The new AMCP role is a critical part of the reforms as they will replace best interests assessors under the original Act, and will carry out pre-authorisation reviews to ensure that the conditions for depriving a person of their liberty had been met. By way of reminder the three conditions are as follows:

  1. The person lacks capacity to consent to the arrangements;
  2. The person has a mental disorder within the meaning of section 1(2) of the Mental Health Act 1983; and
  3. The arrangements are necessary to prevent harm to the person and proportionate in relation to the likelihood and seriousness of harm to the person.

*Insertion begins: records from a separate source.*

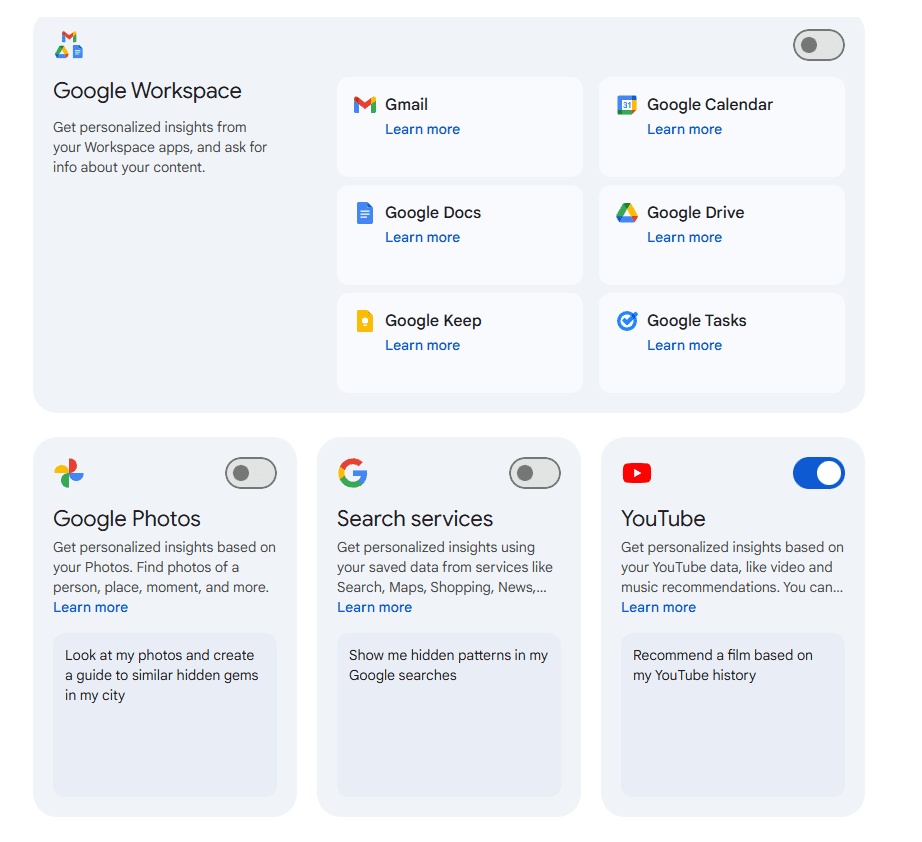Screen dimensions: 922x842
Task: Open Learn more under Gmail
Action: click(x=422, y=129)
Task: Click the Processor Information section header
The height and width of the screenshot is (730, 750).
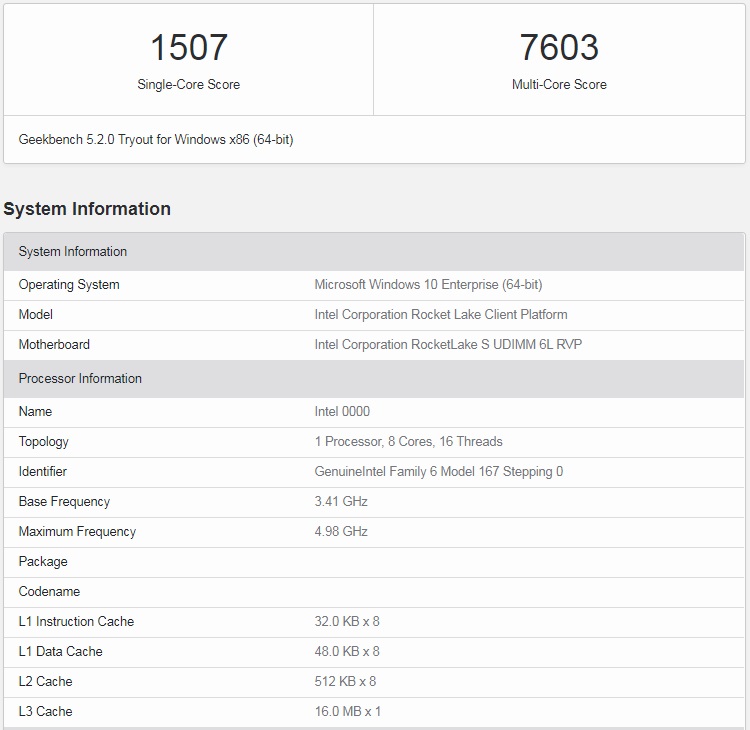Action: tap(80, 379)
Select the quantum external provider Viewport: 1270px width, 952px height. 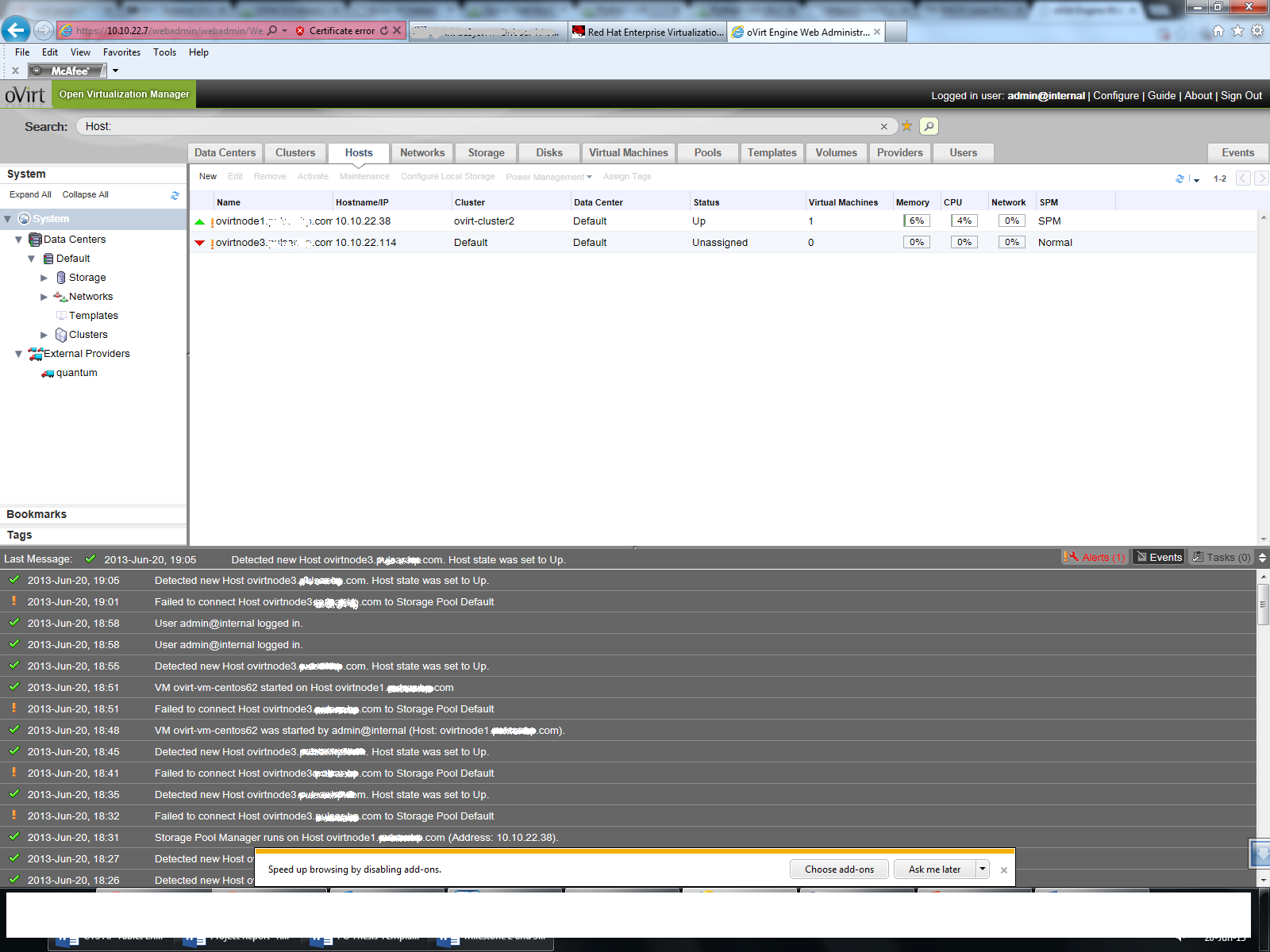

Why is this reform important? Some initial observations:

  1. The making of a LPS order will be an important step in any civil claim; the evidence leading to the decision will be critical disclosure that insurers and their appointed experts will need to see.
  2. Decisions by the AMCP will have direct financial impact on the placement selection throughout the duration of the claim; it could be very difficult indeed to persuade the court in the civil claim that a given course of action was unreasonable, and the focus will inevitably have to be on the future (rather than the rear view mirror) on any change to the placement long term.
  3. The ability / scope to help inform the LPS decision may be limited but this is an area to look at when the Code is produced. An important point to make in the consultation is to try to secure locus standi in the decision making process. Even if this proves a step too far, there must be a route by which clinical concerns over the plans can be registered on first making of the order and / or renewal after 12 months.
  4. There are likely to be material legal costs incurred by the Deputy associated with the LPS process and this will likely impact on ongoing and future awards for deputyship costs, already something of a cottage industry in the civil claim.
  5. Whilst this is not a new issue, the need for transparency by the claimant legal team on the involvement of the AMCP and potential LPS - with an alert to the insurer that the process has been triggered - is critical. Delayed notification could cause material prejudice. This ought to be part and parcel of the Serious Injury Guide route mapping process.   

What next?

Keoghs Complex and Catastrophic Loss team will monitor developments and in particular the publication of draft regulations and Code of Practice.